(Stored data)
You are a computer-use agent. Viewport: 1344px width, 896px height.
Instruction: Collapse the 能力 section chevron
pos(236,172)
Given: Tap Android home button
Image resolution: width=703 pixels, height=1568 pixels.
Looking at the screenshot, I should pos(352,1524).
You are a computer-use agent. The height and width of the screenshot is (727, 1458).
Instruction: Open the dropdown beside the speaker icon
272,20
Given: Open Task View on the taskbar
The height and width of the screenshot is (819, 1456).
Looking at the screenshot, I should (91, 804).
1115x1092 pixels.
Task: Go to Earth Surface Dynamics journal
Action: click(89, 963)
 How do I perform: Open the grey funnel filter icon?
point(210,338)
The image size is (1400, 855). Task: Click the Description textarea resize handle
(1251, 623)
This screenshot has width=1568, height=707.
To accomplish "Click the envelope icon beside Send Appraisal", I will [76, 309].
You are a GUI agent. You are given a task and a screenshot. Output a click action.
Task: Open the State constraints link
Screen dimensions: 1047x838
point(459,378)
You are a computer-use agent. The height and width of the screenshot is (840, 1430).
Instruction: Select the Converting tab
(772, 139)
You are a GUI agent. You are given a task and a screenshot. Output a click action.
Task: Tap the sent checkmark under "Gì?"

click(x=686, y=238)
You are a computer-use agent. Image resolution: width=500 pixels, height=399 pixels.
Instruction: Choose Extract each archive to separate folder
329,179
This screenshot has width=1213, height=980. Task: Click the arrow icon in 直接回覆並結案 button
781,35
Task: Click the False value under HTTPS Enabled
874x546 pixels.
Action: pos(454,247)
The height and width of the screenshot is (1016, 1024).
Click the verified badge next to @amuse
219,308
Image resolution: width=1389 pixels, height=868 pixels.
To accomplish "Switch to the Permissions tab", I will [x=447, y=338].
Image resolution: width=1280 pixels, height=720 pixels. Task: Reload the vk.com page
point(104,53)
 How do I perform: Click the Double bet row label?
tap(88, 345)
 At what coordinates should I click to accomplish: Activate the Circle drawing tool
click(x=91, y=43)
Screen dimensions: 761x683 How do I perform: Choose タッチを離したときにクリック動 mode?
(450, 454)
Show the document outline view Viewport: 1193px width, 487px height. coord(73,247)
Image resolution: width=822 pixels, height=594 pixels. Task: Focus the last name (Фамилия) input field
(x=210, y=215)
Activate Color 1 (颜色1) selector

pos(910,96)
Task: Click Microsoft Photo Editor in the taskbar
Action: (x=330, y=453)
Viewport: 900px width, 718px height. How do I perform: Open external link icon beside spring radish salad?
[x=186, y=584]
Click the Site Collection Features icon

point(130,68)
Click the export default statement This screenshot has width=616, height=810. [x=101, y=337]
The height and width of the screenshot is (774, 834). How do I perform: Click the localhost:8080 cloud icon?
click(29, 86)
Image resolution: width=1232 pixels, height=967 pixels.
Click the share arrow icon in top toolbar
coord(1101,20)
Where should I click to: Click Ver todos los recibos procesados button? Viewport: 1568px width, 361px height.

Task objective: Please rename "computer-use agent" to "GUI automation agent" everywhere in the listing and leave all other text unchanged.

Response to the task:
You are a GUI automation agent. Viewport: 1344px width, 896px height.
Instruction: Collapse the 能力 section chevron
pos(236,172)
Given: Tap Android home button
Image resolution: width=703 pixels, height=1568 pixels.
Looking at the screenshot, I should pos(352,1524).
You are a GUI automation agent. The height and width of the screenshot is (727, 1458).
Instruction: Open the dropdown beside the speaker icon
272,20
Given: Open Task View on the taskbar
The height and width of the screenshot is (819, 1456).
Looking at the screenshot, I should (91, 804).
1115x1092 pixels.
Task: Go to Earth Surface Dynamics journal
Action: click(89, 963)
 How do I perform: Open the grey funnel filter icon?
point(210,338)
The image size is (1400, 855). Task: Click the Description textarea resize handle
(1251, 623)
This screenshot has width=1568, height=707.
To accomplish "Click the envelope icon beside Send Appraisal", I will [76, 309].
You are a GUI agent. You are given a task and a screenshot. Output a click action.
Task: Open the State constraints link
Screen dimensions: 1047x838
point(459,378)
You are a GUI automation agent. The height and width of the screenshot is (840, 1430).
Instruction: Select the Converting tab
(772, 139)
You are a GUI agent. You are given a task and a screenshot. Output a click action.
Task: Tap the sent checkmark under "Gì?"

click(x=686, y=238)
You are a GUI automation agent. Image resolution: width=500 pixels, height=399 pixels.
Instruction: Choose Extract each archive to separate folder
329,179
This screenshot has width=1213, height=980. Task: Click the arrow icon in 直接回覆並結案 button
781,35
Task: Click the False value under HTTPS Enabled
874x546 pixels.
Action: pos(454,247)
The height and width of the screenshot is (1016, 1024).
Click the verified badge next to @amuse
219,308
Image resolution: width=1389 pixels, height=868 pixels.
To accomplish "Switch to the Permissions tab", I will [x=447, y=338].
Image resolution: width=1280 pixels, height=720 pixels. Task: Reload the vk.com page
point(104,53)
 How do I perform: Click the Double bet row label?
tap(88, 345)
 At what coordinates should I click to accomplish: Activate the Circle drawing tool
click(x=91, y=43)
Screen dimensions: 761x683 How do I perform: Choose タッチを離したときにクリック動 mode?
(450, 454)
Show the document outline view Viewport: 1193px width, 487px height. coord(73,247)
Image resolution: width=822 pixels, height=594 pixels. Task: Focus the last name (Фамилия) input field
(x=210, y=215)
Activate Color 1 (颜色1) selector

pos(910,96)
Task: Click Microsoft Photo Editor in the taskbar
Action: (x=330, y=453)
Viewport: 900px width, 718px height. How do I perform: Open external link icon beside spring radish salad?
[x=186, y=584]
Click the Site Collection Features icon

point(130,68)
Click the export default statement This screenshot has width=616, height=810. [x=101, y=337]
The height and width of the screenshot is (774, 834). How do I perform: Click the localhost:8080 cloud icon?
click(29, 86)
Image resolution: width=1232 pixels, height=967 pixels.
Click the share arrow icon in top toolbar
coord(1101,20)
Where should I click to: Click Ver todos los recibos procesados button? Viewport: 1568px width, 361px height.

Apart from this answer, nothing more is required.